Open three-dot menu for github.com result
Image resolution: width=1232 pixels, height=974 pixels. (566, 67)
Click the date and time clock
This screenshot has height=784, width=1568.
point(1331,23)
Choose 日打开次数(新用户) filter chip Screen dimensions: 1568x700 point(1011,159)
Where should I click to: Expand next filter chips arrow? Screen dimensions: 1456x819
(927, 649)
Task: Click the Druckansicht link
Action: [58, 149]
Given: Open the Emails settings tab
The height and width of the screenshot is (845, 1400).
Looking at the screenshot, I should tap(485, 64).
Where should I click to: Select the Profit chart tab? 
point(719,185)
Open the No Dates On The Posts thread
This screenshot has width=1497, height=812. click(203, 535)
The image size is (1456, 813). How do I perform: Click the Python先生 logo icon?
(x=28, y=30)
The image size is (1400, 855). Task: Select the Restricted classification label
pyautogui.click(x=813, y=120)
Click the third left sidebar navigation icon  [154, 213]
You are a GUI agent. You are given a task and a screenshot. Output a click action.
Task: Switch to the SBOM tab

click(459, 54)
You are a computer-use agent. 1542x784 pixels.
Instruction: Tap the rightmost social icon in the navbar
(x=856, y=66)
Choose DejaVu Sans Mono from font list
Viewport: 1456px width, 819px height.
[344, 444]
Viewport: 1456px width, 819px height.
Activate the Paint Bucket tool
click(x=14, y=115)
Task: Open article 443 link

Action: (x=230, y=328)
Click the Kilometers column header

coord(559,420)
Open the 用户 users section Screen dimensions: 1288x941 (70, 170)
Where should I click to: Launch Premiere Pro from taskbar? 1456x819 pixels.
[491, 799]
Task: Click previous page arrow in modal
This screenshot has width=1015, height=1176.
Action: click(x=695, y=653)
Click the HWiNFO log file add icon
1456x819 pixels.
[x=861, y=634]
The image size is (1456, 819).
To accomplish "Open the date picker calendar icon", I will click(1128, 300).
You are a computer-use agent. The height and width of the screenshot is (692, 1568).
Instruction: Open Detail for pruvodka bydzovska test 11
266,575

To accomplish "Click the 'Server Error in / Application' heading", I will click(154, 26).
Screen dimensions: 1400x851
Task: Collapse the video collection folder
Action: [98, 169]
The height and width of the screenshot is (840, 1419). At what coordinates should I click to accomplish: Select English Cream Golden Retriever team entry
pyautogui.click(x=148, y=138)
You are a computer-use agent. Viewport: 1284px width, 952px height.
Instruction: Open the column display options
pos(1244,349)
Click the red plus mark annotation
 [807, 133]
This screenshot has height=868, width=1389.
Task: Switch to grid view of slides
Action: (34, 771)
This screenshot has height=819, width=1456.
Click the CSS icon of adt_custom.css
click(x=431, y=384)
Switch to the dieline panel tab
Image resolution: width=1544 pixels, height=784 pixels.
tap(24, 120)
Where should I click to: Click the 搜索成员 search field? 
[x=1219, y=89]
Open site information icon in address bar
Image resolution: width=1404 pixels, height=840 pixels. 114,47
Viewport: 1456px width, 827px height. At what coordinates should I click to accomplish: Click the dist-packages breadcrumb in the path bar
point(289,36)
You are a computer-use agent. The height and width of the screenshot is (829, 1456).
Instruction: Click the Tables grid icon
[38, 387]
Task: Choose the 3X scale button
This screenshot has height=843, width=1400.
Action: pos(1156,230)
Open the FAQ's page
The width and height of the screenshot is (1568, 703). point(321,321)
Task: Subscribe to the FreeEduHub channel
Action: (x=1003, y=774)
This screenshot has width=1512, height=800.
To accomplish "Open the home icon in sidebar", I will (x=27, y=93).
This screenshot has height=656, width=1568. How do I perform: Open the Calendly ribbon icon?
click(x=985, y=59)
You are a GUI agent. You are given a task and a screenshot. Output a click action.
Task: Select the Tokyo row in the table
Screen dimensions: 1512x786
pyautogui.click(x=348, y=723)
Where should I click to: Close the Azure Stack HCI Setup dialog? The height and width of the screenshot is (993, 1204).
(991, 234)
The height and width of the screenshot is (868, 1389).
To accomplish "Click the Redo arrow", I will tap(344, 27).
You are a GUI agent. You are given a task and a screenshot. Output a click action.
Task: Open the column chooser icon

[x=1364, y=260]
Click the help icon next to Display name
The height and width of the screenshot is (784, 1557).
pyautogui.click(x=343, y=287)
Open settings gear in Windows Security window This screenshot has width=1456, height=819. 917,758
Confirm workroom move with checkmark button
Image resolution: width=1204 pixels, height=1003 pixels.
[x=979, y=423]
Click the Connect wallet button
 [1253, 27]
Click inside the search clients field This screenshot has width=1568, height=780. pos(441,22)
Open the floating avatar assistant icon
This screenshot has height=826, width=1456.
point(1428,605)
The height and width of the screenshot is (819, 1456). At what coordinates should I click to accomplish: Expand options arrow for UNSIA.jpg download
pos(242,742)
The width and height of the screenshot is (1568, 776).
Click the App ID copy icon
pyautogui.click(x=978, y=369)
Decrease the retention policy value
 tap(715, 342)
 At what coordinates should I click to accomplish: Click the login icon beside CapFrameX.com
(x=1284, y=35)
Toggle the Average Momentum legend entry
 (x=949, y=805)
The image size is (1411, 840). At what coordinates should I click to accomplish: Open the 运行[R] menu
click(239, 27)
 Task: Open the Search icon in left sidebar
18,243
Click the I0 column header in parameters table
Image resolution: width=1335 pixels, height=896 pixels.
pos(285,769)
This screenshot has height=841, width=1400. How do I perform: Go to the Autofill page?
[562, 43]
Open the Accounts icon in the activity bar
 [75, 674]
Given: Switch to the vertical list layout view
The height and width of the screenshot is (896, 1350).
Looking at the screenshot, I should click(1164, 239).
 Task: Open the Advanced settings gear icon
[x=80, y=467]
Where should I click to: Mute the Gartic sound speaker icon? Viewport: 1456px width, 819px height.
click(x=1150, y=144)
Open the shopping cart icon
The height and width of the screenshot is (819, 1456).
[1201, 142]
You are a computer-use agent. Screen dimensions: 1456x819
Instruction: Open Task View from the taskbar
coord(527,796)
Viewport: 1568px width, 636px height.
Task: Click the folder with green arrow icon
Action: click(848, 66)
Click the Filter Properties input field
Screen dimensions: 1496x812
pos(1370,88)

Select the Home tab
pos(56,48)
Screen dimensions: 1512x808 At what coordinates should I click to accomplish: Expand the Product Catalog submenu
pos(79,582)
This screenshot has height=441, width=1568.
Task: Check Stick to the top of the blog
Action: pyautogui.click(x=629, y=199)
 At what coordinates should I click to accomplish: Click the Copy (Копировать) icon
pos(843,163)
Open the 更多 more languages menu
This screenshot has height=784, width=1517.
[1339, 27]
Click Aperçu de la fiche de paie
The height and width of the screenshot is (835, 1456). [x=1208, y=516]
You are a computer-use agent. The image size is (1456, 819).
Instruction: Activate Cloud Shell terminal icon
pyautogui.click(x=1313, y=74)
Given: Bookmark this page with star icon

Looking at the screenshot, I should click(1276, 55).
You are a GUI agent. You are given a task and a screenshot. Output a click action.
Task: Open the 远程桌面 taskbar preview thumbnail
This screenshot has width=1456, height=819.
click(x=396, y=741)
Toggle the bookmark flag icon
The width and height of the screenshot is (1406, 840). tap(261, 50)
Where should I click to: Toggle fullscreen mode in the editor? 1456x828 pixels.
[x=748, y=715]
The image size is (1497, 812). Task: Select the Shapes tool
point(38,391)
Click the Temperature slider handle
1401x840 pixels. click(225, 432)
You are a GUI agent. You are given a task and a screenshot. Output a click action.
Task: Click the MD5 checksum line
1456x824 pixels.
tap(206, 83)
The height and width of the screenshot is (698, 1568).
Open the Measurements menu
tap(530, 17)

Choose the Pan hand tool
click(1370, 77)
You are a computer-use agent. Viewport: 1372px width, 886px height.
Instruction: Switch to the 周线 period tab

┄┄┄┄┄┄┄┄┄┄

TASK STATEMENT:
Every record above needs to be restated exactly.

ANSWER BELOW:
Open three-dot menu for github.com result
Image resolution: width=1232 pixels, height=974 pixels. (566, 67)
Click the date and time clock
This screenshot has height=784, width=1568.
point(1331,23)
Choose 日打开次数(新用户) filter chip Screen dimensions: 1568x700 point(1011,159)
Where should I click to: Expand next filter chips arrow? Screen dimensions: 1456x819
(927, 649)
Task: Click the Druckansicht link
Action: [58, 149]
Given: Open the Emails settings tab
The height and width of the screenshot is (845, 1400).
Looking at the screenshot, I should tap(485, 64).
Where should I click to: Select the Profit chart tab? 
point(719,185)
Open the No Dates On The Posts thread
This screenshot has width=1497, height=812. click(203, 535)
The image size is (1456, 813). How do I perform: Click the Python先生 logo icon?
(x=28, y=30)
The image size is (1400, 855). Task: Select the Restricted classification label
pyautogui.click(x=813, y=120)
Click the third left sidebar navigation icon  [154, 213]
You are a GUI agent. You are given a task and a screenshot. Output a click action.
Task: Switch to the SBOM tab

click(459, 54)
You are a computer-use agent. 1542x784 pixels.
Instruction: Tap the rightmost social icon in the navbar
(x=856, y=66)
Choose DejaVu Sans Mono from font list
Viewport: 1456px width, 819px height.
[344, 444]
Viewport: 1456px width, 819px height.
Activate the Paint Bucket tool
click(x=14, y=115)
Task: Open article 443 link

Action: (x=230, y=328)
Click the Kilometers column header

coord(559,420)
Open the 用户 users section Screen dimensions: 1288x941 (70, 170)
Where should I click to: Launch Premiere Pro from taskbar? 1456x819 pixels.
[491, 799]
Task: Click previous page arrow in modal
This screenshot has width=1015, height=1176.
Action: click(x=695, y=653)
Click the HWiNFO log file add icon
1456x819 pixels.
[x=861, y=634]
The image size is (1456, 819).
To accomplish "Open the date picker calendar icon", I will click(1128, 300).
You are a computer-use agent. The height and width of the screenshot is (692, 1568).
Instruction: Open Detail for pruvodka bydzovska test 11
266,575

To accomplish "Click the 'Server Error in / Application' heading", I will click(154, 26).
Screen dimensions: 1400x851
Task: Collapse the video collection folder
Action: [98, 169]
The height and width of the screenshot is (840, 1419). At what coordinates should I click to accomplish: Select English Cream Golden Retriever team entry
pyautogui.click(x=148, y=138)
You are a computer-use agent. Viewport: 1284px width, 952px height.
Instruction: Open the column display options
pos(1244,349)
Click the red plus mark annotation
 [807, 133]
This screenshot has height=868, width=1389.
Task: Switch to grid view of slides
Action: (34, 771)
This screenshot has height=819, width=1456.
Click the CSS icon of adt_custom.css
click(x=431, y=384)
Switch to the dieline panel tab
Image resolution: width=1544 pixels, height=784 pixels.
tap(24, 120)
Where should I click to: Click the 搜索成员 search field? 
[x=1219, y=89]
Open site information icon in address bar
Image resolution: width=1404 pixels, height=840 pixels. 114,47
Viewport: 1456px width, 827px height. At what coordinates should I click to accomplish: Click the dist-packages breadcrumb in the path bar
point(289,36)
You are a computer-use agent. The height and width of the screenshot is (829, 1456).
Instruction: Click the Tables grid icon
[38, 387]
Task: Choose the 3X scale button
This screenshot has height=843, width=1400.
Action: pos(1156,230)
Open the FAQ's page
The width and height of the screenshot is (1568, 703). point(321,321)
Task: Subscribe to the FreeEduHub channel
Action: (x=1003, y=774)
This screenshot has width=1512, height=800.
To accomplish "Open the home icon in sidebar", I will (x=27, y=93).
This screenshot has height=656, width=1568. How do I perform: Open the Calendly ribbon icon?
click(x=985, y=59)
You are a GUI agent. You are given a task and a screenshot. Output a click action.
Task: Select the Tokyo row in the table
Screen dimensions: 1512x786
pyautogui.click(x=348, y=723)
Where should I click to: Close the Azure Stack HCI Setup dialog? The height and width of the screenshot is (993, 1204).
(991, 234)
The height and width of the screenshot is (868, 1389).
To accomplish "Click the Redo arrow", I will tap(344, 27).
You are a GUI agent. You are given a task and a screenshot. Output a click action.
Task: Open the column chooser icon

[x=1364, y=260]
Click the help icon next to Display name
The height and width of the screenshot is (784, 1557).
pyautogui.click(x=343, y=287)
Open settings gear in Windows Security window This screenshot has width=1456, height=819. 917,758
Confirm workroom move with checkmark button
Image resolution: width=1204 pixels, height=1003 pixels.
[x=979, y=423]
Click the Connect wallet button
 [1253, 27]
Click inside the search clients field This screenshot has width=1568, height=780. pos(441,22)
Open the floating avatar assistant icon
This screenshot has height=826, width=1456.
point(1428,605)
The height and width of the screenshot is (819, 1456). At what coordinates should I click to accomplish: Expand options arrow for UNSIA.jpg download
pos(242,742)
The width and height of the screenshot is (1568, 776).
Click the App ID copy icon
pyautogui.click(x=978, y=369)
Decrease the retention policy value
 tap(715, 342)
 At what coordinates should I click to accomplish: Click the login icon beside CapFrameX.com
(x=1284, y=35)
Toggle the Average Momentum legend entry
 (x=949, y=805)
The image size is (1411, 840). At what coordinates should I click to accomplish: Open the 运行[R] menu
click(239, 27)
 Task: Open the Search icon in left sidebar
18,243
Click the I0 column header in parameters table
Image resolution: width=1335 pixels, height=896 pixels.
pos(285,769)
This screenshot has height=841, width=1400. How do I perform: Go to the Autofill page?
[562, 43]
Open the Accounts icon in the activity bar
 [75, 674]
Given: Switch to the vertical list layout view
The height and width of the screenshot is (896, 1350).
Looking at the screenshot, I should click(1164, 239).
 Task: Open the Advanced settings gear icon
[x=80, y=467]
Where should I click to: Mute the Gartic sound speaker icon? Viewport: 1456px width, 819px height.
click(x=1150, y=144)
Open the shopping cart icon
The height and width of the screenshot is (819, 1456).
[1201, 142]
You are a computer-use agent. Screen dimensions: 1456x819
Instruction: Open Task View from the taskbar
coord(527,796)
Viewport: 1568px width, 636px height.
Task: Click the folder with green arrow icon
Action: click(848, 66)
Click the Filter Properties input field
Screen dimensions: 1496x812
pos(1370,88)

Select the Home tab
pos(56,48)
Screen dimensions: 1512x808 At what coordinates should I click to accomplish: Expand the Product Catalog submenu
pos(79,582)
This screenshot has height=441, width=1568.
Task: Check Stick to the top of the blog
Action: pyautogui.click(x=629, y=199)
 At what coordinates should I click to accomplish: Click the Copy (Копировать) icon
pos(843,163)
Open the 更多 more languages menu
This screenshot has height=784, width=1517.
[1339, 27]
Click Aperçu de la fiche de paie
The height and width of the screenshot is (835, 1456). [x=1208, y=516]
You are a computer-use agent. The image size is (1456, 819).
Instruction: Activate Cloud Shell terminal icon
pyautogui.click(x=1313, y=74)
Given: Bookmark this page with star icon

Looking at the screenshot, I should click(1276, 55).
You are a GUI agent. You are given a task and a screenshot. Output a click action.
Task: Open the 远程桌面 taskbar preview thumbnail
This screenshot has width=1456, height=819.
click(x=396, y=741)
Toggle the bookmark flag icon
The width and height of the screenshot is (1406, 840). tap(261, 50)
Where should I click to: Toggle fullscreen mode in the editor? 1456x828 pixels.
[x=748, y=715]
The image size is (1497, 812). Task: Select the Shapes tool
point(38,391)
Click the Temperature slider handle
1401x840 pixels. click(225, 432)
You are a GUI agent. You are given a task and a screenshot. Output a click action.
Task: Click the MD5 checksum line
1456x824 pixels.
tap(206, 83)
The height and width of the screenshot is (698, 1568).
Open the Measurements menu
tap(530, 17)

Choose the Pan hand tool
click(1370, 77)
You are a computer-use agent. Viewport: 1372px width, 886px height.
Instruction: Switch to the 周线 period tab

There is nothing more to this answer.